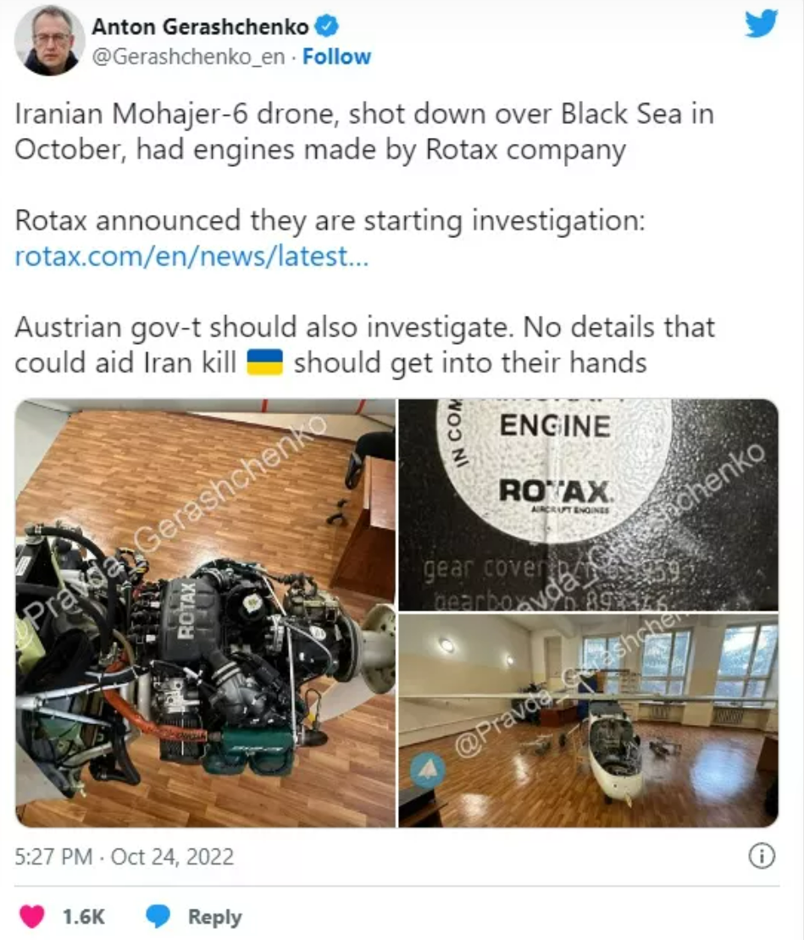Open the drone fuselage room photo
Viewport: 804px width, 940px height.
coord(588,721)
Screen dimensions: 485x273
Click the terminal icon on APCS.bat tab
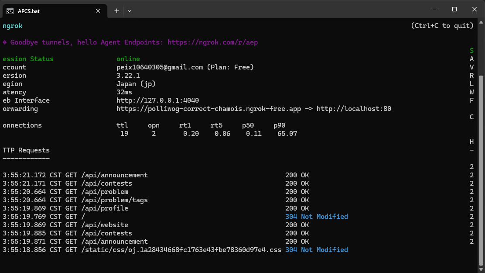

TASK PROMPT:
Render the listing above as a JSON list of strings, with one string for each line and no blank lines. Leave the pictures out.

RESULT FOR THIS TASK:
[
  "Open the drone fuselage room photo",
  "Viewport: 804px width, 940px height.",
  "coord(588,721)",
  "Screen dimensions: 485x273",
  "Click the terminal icon on APCS.bat tab"
]